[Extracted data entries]
++++++++
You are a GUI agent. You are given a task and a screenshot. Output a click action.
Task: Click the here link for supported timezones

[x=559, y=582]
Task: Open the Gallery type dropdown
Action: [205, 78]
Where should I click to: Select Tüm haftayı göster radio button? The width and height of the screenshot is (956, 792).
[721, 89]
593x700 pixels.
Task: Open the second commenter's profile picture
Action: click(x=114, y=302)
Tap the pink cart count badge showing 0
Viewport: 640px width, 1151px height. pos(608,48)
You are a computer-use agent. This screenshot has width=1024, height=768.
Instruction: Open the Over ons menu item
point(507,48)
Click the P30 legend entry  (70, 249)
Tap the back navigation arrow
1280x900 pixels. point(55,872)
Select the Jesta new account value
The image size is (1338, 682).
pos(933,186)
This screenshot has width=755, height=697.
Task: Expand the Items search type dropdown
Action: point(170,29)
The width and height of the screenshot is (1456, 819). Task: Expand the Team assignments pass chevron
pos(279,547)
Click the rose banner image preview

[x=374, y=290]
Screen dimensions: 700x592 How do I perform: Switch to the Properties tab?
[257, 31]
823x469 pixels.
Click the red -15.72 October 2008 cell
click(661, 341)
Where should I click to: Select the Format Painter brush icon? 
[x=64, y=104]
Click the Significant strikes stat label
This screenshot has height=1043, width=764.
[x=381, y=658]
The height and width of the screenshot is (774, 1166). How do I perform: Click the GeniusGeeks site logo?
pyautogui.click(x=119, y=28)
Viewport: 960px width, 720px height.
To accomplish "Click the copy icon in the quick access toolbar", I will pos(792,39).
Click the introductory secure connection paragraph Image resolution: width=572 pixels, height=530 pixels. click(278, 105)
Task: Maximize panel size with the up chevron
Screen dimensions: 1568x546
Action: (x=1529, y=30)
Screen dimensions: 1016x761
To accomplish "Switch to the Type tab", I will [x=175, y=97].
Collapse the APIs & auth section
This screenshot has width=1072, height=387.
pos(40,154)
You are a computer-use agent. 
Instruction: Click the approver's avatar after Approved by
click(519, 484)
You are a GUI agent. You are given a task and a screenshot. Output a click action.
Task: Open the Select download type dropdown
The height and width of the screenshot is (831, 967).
++++++++
• [Task goal] Copy every line of the data where "accomplish" is found.

• [Answer to the exercise]
To accomplish "Click the copy icon in the quick access toolbar", I will pos(792,39).
To accomplish "Switch to the Type tab", I will [x=175, y=97].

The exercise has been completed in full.